MOTTEGGIANA – L’Amministrazione comunale di Motteggiana interviene con una nota ufficiale per respingere “la parziale e fuorviante ricostruzione dei fatti” diffusa dall’Associazione Union Villa riguardo alla mancata proroga della convenzione per la gestione dell’impianto sportivo “Falcone-Borsellino”.

Secondo il Comune, la scelta di non procedere al rinnovo “non nasce da ragioni politiche né dalla volontà di penalizzare l’associazione”, ma dalla necessità di verificare la regolarità del precedente affidamento e di rivalutare le condizioni giuridiche ed economiche della gestione “alla luce dell’interesse pubblico attuale”.

Le motivazioni dell’Amministrazione

Il Comune sottolinea che la legittimità dell’affidamento “non può essere valutata in astratto”, ma richiede un’analisi puntuale della disciplina applicabile, delle caratteristiche dell’impianto, della sua eventuale rilevanza economica e delle modalità di remunerazione della gestione.

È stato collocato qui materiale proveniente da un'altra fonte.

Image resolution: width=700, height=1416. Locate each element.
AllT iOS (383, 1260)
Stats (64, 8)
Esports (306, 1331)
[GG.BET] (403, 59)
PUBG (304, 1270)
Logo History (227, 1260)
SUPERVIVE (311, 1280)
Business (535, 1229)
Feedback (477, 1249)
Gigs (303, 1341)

Per questo l’Amministrazione sta conducendo verifiche approfondite e si riserva di trasmettere gli atti alle autorità competenti — Autorità Nazionale Anticorruzione e Corte dei Conti — qualora emergano profili di irregolarità.

Il precedente affidamento diretto

La nota ricorda che la precedente Amministrazione, con delibera di Giunta n. 25 del 22 aprile 2024, aveva affidato direttamente l’impianto a Union Villa senza procedura comparativa.

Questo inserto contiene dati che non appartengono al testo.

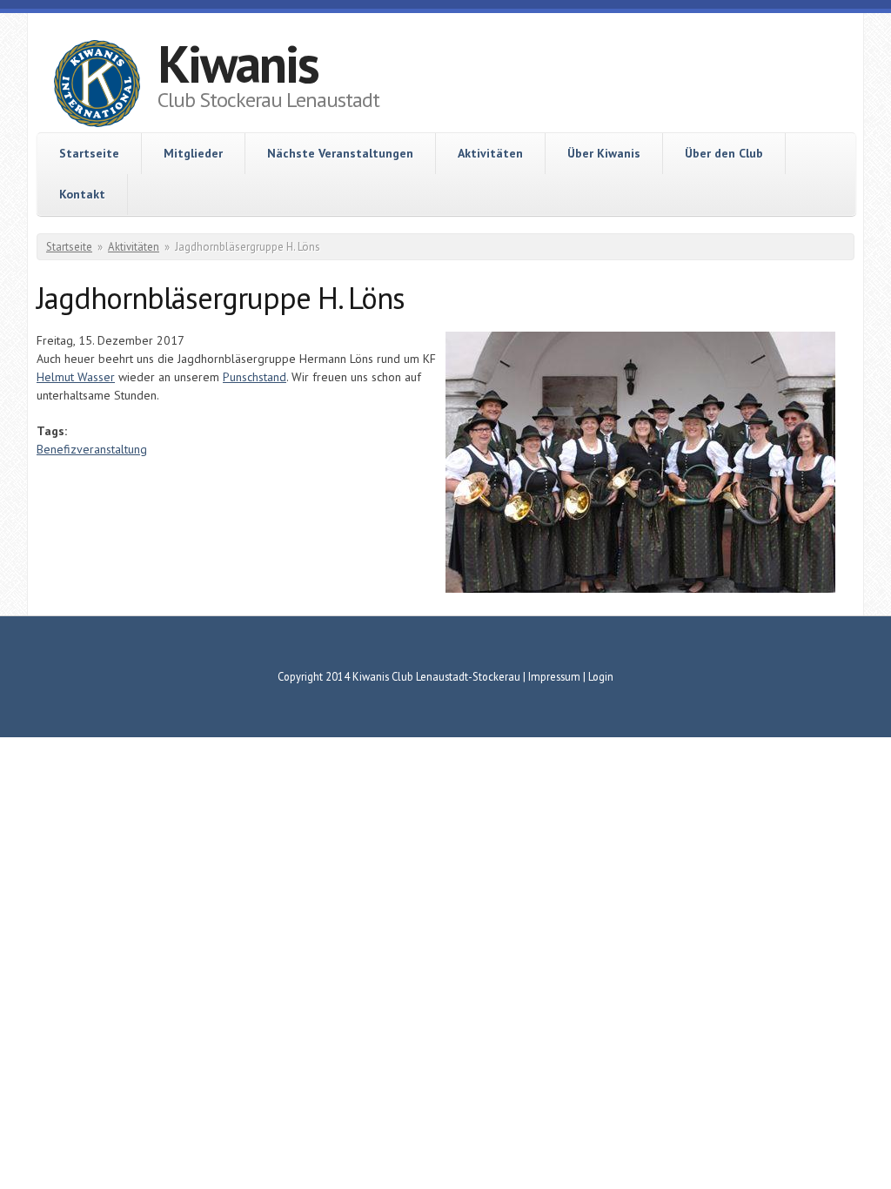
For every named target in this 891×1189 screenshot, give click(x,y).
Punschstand (254, 377)
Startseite (89, 153)
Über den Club (724, 153)
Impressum (554, 676)
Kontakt (82, 194)
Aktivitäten (490, 153)
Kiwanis (237, 63)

La stessa delibera stabiliva inoltre che il Comune si facesse integralmente carico delle utenze (luce, acqua, gas), mentre gli introiti derivanti dall’utilizzo della struttura erano destinati all’associazione.

Secondo l’attuale Amministrazione, tale assetto potrebbe aver generato “un possibile disequilibrio economico” a carico della collettività, motivo per cui si è proceduto a una verifica sulla convenienza e sulla distribuzione dei rischi.

Perché si va a bando pubblico

Il Comune chiarisce che la clausola di rinnovo prevista nella convenzione precedente “non attribuisce automaticamente un diritto alla prosecuzione del rapporto”.

La sua eventuale attivazione deve essere valutata in base alla normativa vigente, all’interesse pubblico, alla durata complessiva del rapporto e alla necessità di non eludere il confronto concorrenziale.

Per questo l’Amministrazione ha scelto di non rinnovare la convenzione, ma di avviare una procedura pubblica, adeguatamente pubblicizzata e costruita sulla corretta qualificazione giuridica ed economica della gestione.

Alla gara potrà partecipare anche Union Villa, “qualora in possesso dei requisiti richiesti”, insieme ad altre associazioni o operatori del settore.

I principi da rispettare

La gestione di un impianto sportivo comunale deve essere disciplinata nel rispetto di: pubblicità, trasparenza, imparzialità, parità di trattamento, proporzionalità, concorrenza salvo le specifiche disposizioni applicabili al caso concreto.

L’Amministrazione ribadisce che la sua finalità è “garantire la continuità delle attività sportive, la corretta gestione del denaro dei contribuenti, la tutela del patrimonio pubblico e una gestione dell’impianto fondata su regole eque, chiare e verificabili”.

La nota si chiude affermando che quanto esposto “basta a fare chiarezza” rispetto alla ricostruzione proposta da Union Villa.